Martin Pfister, Kommissionspräsident

Fataler Automatismus

Kommissionspräsident Martin Pfister gab zu bedenken, dass man einen Automatismus schaffe, der eine Anstellung womöglich verunmögliche wegen eines geringen Delikts. Pfister nannte als Beispiel die einvernehmliche Jugendliebe zwischen zwei Minderjährigen.
Auch wehrte sich Pfister dagegegen, die Schulbehörden als «blöd» hinzustellen. «Man muss ihnen nicht alles vorschreiben im Gesetz.» Wichtig sei, dass die Behörden künftig aufmerksam seien.
Esther Haas (ALG) gab zu bedenken, dass es auch Schweizer gebe, die im Ausland verurteilt wurden, beispielsweise in Thailand. Diese Delikte tauchten im Auszug gar nicht auf. Sie sprach sich für eine optimierte Fassung des Gesetzes aus.
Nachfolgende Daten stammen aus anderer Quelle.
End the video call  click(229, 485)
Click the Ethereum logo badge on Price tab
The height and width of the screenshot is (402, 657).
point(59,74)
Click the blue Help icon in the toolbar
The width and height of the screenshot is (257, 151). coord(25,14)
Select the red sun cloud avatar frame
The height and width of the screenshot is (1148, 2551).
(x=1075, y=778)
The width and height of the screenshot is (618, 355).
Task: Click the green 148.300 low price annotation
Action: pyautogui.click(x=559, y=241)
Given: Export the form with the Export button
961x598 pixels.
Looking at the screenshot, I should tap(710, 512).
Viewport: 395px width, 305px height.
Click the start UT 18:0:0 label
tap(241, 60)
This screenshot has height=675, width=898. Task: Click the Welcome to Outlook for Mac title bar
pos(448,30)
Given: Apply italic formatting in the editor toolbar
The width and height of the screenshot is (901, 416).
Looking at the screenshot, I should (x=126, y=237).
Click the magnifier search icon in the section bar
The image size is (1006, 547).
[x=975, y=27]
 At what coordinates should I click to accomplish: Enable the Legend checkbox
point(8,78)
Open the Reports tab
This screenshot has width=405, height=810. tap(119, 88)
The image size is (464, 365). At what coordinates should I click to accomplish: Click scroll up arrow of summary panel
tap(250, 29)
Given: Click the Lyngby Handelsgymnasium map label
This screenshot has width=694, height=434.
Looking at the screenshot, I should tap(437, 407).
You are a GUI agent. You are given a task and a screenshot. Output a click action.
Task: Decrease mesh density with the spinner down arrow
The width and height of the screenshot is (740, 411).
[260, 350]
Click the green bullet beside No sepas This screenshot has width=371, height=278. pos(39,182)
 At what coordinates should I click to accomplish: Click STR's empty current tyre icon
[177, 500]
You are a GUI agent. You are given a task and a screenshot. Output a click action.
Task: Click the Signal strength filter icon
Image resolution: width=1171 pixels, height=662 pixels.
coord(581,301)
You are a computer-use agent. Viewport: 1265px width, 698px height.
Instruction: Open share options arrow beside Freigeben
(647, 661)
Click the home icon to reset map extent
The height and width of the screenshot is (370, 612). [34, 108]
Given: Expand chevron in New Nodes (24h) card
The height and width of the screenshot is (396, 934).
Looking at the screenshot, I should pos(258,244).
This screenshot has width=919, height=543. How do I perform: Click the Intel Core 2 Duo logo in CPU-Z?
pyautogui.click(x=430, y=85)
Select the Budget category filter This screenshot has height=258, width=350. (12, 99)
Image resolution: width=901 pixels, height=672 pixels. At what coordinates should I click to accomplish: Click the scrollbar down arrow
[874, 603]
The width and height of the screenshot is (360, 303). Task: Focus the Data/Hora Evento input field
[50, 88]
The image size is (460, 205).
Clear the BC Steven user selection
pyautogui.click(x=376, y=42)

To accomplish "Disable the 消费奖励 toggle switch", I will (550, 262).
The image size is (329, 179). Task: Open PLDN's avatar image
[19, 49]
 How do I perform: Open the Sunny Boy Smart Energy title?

Abstimmungen sehr schwierig

Die Abstimmung über den von der SVP beantragten Einleitungssatz zum Gesetz, nach dem die Schule einer Lehrperson künden muss, wenn diese im Privatauszug einen Eintrag hat, erfolgte mit 37 zu 37 Stimmen. Das Zünglein an der Waage spielte Kantonsrats-Vizepräsident Thomas Lötscher (FDP): «Ich bedanke mich herzlich für diesen fulminanten Einstieg. Ich fälle den Stichentscheid und entscheide mich für ein Ja.»

Damit hat der Kantonsrat in der bereinigten Fassung des Gesetzes den Einleitungssatz der SVP in Bezug auf den Privatauszug mit 38 zu 37 Stimmen angenommen. In einer weiteren Abstimmung sprach sich der Rat mit 42 Ja- zu 32 Nein-Stimmen für die bereinigte Fassung mit dem Zusatz zum Privatauszug aus – und gegen den Vorschlag des Regierungsrats. Zudem stimmten die Parlamentarier einer Zusatzklausel zu, wonach ausländische Stellenbewerber für Lehrerposten einen «gleichwertigen» Auszug aus ihrem Land vorlegen müssen.

Das Gesetz ist damit noch nicht unter Dach und Fach: Es wird eine zweite Lesung zum Gesetz geben.